- _TASK INSTRUCTIONS_: Please copy the excerpt below, beginning at "Of all tyrannies, a" and stopping after "their own conscience.", and substitute "meddlers" for "busybodies".

- _EXCERPT_:
>>>>
Of all tyrannies, a tyranny sincerely exercised for the good of its victims may be the most oppressive. It would be better to live under robber barons than under omnipotent moral busybodies. The robber baron's cruelty may sometimes sleep, his cupidity may at some point be satiated; but those who torment us for our own good will torment us without end for they do so with the approval of their own conscience.
--C.S. Lewis--

Friday, December 5, 2008

In Defense Of Tradition

"We are afraid to put men to live and trade, each on his own private stock of reason; because we suspect that in each man this stock is small, and that individuals would do better to avail themselves of the general bank and capital of nations and ages." --Edmund Burke--

I am watching a History Channel documentary on Einstein, and something struck me. At the same time that arguably the most brilliant physicist of the 20th century (a century of near-miraculous advances in physics) was working on his general theory of relativity, he was also cheating on his wife and making up a list of "rules" she would have to follow in order to be allowed the privilege of remaining married to him. Needless to say, she chose to forgo such a great honor.

Think about that. Einstein was so brilliant, that his general theory of relativity is difficult for trained physicists to understand fully, even now, 90-odd years after it was introduced. He was smart enough to create an entirely new idea so complex that the average smart person cannot even understand it AFTER it's explained to them. And yet he apparently knew less about women and marriage than your average teenage boy.

The point is this. No one knows everything. I'm constantly amazed by all the dumb decisions made by otherwise smart people. If people have big, and obvious blind spots, why not societies? We know, after all, that people have a tendency towards group think. The German populace of the first half of the 20th century was as educated and intelligent a population as any the world had ever seen, and yet they fell under the spell of Nazism. Why then should we not believe that a single generation of people is prone to the same faults as single individuals, no matter how educated or intelligent that generation or person may be? Tradition, societal values, the prejudices of the past, or whatever else you wish to call them, have developed for a reason. They are the painful experiences and lessons of lifetimes beyond measure, accrued painfully in order to give future generations a measure by which to operate.

This tradition is not flawless, as slavery surely shows us. But doesn't tradition deserve to be given the benefit of the doubt? And yet, in the last 50 years, we have rejected tradition and its values more fully than any other generation in history. We respect education more than experience, intelligence over wisdom. Our rewards so far? Higher rates of illegitimacy, crime, and mental illness. Widespread unhappiness, pernicious consumerism, and a disregard for obligations and responsibility. Faith is slowly, but inexorably being sqeezed out of the public arena. How much longer can we stay detached from the wisdom of the past before we go completely over the edge?
<<<<
- _ENTRIES SUPPLIED_:
>>>>
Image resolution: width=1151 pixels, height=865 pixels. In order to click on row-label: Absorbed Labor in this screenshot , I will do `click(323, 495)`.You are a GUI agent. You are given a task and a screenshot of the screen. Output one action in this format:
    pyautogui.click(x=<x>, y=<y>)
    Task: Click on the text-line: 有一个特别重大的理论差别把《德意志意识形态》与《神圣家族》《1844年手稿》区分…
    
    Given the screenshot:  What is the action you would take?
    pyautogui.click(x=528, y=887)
<<<<
- _OUTPUT_:
Of all tyrannies, a tyranny sincerely exercised for the good of its victims may be the most oppressive. It would be better to live under robber barons than under omnipotent moral meddlers. The robber baron's cruelty may sometimes sleep, his cupidity may at some point be satiated; but those who torment us for our own good will torment us without end for they do so with the approval of their own conscience.